-- The records --
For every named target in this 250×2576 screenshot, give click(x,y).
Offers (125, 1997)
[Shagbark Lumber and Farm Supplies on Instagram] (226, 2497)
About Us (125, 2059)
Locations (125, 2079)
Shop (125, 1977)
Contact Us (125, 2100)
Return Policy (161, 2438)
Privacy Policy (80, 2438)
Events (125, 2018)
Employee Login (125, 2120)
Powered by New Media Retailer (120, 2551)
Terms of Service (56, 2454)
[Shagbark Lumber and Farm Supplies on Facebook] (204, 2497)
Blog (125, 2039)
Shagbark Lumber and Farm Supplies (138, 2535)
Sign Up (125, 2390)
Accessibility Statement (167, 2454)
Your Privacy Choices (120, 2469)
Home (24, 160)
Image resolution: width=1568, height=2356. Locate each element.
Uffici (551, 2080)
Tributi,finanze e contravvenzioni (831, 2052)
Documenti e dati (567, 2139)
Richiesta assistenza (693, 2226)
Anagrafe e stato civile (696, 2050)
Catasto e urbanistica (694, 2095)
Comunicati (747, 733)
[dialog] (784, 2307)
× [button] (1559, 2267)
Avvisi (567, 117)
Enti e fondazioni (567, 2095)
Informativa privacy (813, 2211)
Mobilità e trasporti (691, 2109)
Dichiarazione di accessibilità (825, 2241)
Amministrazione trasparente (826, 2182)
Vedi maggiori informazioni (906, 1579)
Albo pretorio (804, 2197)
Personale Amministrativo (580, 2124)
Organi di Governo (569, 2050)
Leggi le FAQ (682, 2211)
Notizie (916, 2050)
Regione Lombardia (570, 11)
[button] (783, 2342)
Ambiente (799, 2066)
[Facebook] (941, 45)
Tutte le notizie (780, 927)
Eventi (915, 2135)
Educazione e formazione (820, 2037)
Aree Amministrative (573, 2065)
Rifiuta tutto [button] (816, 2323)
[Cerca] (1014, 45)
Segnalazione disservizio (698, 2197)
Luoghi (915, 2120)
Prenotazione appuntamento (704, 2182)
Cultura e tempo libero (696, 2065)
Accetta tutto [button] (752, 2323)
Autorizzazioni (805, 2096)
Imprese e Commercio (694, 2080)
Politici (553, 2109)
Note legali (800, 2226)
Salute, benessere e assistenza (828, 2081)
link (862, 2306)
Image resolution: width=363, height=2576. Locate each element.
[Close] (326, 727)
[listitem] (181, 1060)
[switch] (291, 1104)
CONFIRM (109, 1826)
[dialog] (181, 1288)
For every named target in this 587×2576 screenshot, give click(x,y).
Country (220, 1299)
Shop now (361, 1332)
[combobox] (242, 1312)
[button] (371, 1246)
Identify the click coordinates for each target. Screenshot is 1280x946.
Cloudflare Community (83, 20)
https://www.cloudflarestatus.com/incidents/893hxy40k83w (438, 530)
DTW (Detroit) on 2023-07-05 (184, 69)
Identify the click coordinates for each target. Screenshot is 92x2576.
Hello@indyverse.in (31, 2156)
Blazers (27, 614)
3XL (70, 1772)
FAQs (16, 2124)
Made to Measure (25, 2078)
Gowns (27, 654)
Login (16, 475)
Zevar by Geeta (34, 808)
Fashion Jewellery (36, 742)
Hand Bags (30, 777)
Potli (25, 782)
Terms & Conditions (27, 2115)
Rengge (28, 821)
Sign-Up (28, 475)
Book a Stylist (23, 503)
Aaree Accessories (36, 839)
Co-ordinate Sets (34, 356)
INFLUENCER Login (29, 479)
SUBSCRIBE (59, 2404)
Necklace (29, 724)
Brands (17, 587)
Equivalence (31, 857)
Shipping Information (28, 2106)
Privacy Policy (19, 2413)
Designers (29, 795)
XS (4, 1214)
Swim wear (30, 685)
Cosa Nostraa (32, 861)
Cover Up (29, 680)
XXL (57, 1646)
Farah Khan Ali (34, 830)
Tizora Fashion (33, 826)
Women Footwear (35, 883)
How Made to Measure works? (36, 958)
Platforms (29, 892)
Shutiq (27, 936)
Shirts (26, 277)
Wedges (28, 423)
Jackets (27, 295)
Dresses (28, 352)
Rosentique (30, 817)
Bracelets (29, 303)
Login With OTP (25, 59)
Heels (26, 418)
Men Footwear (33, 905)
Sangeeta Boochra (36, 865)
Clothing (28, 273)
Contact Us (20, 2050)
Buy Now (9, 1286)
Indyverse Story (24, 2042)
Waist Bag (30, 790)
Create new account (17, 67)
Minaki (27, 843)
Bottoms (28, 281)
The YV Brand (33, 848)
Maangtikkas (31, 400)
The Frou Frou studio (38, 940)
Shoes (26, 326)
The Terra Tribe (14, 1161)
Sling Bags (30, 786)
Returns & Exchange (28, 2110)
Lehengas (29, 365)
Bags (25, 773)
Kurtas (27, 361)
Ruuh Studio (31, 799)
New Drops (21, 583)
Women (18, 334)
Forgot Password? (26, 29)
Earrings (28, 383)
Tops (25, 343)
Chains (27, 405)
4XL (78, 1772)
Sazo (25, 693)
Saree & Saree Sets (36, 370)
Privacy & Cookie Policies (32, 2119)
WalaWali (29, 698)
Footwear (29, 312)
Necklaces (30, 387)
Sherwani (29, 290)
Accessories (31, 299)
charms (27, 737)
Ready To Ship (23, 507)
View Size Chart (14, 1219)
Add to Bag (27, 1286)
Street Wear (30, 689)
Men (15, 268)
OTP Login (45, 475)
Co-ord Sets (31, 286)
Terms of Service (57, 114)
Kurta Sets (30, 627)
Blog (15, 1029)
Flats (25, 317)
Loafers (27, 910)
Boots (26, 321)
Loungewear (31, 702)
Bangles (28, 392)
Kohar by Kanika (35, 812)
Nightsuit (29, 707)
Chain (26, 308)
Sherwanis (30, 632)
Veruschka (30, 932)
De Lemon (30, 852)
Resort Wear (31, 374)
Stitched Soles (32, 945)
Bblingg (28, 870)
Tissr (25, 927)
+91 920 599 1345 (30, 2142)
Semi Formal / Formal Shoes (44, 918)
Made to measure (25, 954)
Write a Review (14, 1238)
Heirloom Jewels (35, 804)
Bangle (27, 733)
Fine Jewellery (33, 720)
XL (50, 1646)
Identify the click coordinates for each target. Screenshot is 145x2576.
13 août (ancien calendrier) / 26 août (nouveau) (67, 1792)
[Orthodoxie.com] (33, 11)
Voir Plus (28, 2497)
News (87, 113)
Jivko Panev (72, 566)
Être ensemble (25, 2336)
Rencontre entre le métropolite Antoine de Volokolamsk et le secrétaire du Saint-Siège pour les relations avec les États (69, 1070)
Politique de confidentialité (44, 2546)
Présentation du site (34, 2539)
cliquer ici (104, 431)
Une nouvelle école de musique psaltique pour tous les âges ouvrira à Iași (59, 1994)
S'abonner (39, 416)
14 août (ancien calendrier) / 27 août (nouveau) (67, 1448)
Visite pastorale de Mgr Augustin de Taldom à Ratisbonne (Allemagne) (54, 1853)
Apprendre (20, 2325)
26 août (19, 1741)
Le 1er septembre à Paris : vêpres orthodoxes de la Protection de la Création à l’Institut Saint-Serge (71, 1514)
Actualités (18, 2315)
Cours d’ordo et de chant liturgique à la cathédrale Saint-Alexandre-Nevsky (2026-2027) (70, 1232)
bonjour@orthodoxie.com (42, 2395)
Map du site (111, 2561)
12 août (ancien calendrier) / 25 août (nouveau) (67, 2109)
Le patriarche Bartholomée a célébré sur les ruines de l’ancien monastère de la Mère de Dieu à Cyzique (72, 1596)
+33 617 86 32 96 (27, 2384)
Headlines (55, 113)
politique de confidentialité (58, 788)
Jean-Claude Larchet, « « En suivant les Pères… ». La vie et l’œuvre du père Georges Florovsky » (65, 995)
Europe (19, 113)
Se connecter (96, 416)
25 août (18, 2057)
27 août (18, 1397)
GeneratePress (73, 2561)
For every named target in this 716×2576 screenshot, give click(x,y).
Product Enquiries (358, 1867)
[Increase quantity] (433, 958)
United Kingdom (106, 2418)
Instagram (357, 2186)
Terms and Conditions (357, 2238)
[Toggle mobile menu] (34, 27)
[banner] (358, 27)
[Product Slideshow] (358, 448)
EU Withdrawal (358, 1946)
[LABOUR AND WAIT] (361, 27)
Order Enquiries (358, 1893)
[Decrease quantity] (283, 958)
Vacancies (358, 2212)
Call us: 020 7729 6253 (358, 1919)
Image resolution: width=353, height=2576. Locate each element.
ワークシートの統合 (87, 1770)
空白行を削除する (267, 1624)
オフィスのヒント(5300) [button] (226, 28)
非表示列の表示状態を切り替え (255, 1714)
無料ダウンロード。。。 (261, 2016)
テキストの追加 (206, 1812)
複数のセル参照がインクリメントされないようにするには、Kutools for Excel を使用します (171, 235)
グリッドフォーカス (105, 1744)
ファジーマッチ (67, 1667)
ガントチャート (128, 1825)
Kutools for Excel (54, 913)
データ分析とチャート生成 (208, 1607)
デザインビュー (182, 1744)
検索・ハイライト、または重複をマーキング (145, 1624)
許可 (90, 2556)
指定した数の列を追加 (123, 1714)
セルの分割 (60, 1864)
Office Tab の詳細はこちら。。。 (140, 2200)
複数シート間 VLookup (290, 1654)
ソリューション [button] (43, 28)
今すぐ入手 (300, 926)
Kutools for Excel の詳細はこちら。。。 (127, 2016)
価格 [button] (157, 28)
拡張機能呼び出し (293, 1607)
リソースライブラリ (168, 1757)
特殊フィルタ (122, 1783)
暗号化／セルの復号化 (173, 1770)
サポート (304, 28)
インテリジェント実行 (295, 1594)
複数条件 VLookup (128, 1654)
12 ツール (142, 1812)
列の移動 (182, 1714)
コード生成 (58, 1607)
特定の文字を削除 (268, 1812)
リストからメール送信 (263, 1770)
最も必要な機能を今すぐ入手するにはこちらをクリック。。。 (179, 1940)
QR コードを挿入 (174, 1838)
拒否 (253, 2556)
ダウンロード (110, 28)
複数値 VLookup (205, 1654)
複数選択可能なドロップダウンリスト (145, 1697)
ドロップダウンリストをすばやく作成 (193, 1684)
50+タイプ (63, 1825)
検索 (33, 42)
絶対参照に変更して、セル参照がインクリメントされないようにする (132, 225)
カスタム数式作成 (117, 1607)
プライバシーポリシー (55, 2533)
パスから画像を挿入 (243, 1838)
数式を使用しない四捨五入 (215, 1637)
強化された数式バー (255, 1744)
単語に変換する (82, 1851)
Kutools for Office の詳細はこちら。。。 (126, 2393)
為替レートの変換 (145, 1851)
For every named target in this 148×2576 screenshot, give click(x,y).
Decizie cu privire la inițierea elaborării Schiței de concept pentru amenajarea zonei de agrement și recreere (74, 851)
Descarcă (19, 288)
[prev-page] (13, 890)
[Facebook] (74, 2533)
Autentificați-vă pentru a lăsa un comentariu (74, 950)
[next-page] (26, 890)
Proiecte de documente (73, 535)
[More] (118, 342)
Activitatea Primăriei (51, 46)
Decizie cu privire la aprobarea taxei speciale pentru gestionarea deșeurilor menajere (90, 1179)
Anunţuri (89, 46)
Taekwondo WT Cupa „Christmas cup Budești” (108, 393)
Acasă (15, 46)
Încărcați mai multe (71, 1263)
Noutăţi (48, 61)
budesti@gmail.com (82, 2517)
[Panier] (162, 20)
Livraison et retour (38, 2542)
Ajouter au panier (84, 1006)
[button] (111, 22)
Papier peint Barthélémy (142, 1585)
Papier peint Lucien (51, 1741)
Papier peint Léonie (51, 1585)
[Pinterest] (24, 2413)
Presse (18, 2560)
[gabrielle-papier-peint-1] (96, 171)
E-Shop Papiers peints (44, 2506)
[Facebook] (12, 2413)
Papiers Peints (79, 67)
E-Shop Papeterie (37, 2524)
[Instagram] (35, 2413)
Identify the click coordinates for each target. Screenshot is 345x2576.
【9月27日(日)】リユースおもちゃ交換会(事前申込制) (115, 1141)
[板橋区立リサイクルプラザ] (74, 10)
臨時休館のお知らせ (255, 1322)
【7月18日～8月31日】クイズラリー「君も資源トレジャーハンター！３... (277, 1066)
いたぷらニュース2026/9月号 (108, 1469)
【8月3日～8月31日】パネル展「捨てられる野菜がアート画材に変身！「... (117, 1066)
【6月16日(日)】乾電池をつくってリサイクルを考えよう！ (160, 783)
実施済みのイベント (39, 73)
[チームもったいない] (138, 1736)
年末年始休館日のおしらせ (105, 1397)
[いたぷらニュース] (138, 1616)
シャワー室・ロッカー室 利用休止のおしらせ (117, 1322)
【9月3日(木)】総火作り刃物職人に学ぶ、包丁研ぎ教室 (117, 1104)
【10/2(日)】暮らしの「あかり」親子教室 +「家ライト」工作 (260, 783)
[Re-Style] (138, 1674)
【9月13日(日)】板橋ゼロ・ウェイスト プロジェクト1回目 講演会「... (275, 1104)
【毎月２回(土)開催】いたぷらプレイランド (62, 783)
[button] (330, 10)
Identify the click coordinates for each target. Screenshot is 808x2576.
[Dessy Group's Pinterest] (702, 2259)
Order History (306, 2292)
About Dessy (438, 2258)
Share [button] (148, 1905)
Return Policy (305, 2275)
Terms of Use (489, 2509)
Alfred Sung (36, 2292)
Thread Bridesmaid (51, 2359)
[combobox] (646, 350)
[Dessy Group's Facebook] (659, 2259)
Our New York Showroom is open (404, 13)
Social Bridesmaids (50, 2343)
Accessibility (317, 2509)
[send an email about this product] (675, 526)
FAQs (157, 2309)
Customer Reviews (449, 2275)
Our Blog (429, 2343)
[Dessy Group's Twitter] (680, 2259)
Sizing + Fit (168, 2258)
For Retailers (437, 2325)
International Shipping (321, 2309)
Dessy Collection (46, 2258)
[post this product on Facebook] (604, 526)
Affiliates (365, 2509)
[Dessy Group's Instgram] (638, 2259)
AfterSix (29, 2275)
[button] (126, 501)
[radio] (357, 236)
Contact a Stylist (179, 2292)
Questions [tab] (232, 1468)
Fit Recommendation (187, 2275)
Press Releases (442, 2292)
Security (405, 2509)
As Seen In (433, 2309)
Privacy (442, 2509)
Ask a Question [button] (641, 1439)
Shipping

-- Exercise aim --
Give back every line from the beginning of the records through the line holding "Employee Login (125, 2120)", exactly as it reads, and leave out the rest.

-- Written reply --
For every named target in this 250×2576 screenshot, give click(x,y).
Offers (125, 1997)
[Shagbark Lumber and Farm Supplies on Instagram] (226, 2497)
About Us (125, 2059)
Locations (125, 2079)
Shop (125, 1977)
Contact Us (125, 2100)
Return Policy (161, 2438)
Privacy Policy (80, 2438)
Events (125, 2018)
Employee Login (125, 2120)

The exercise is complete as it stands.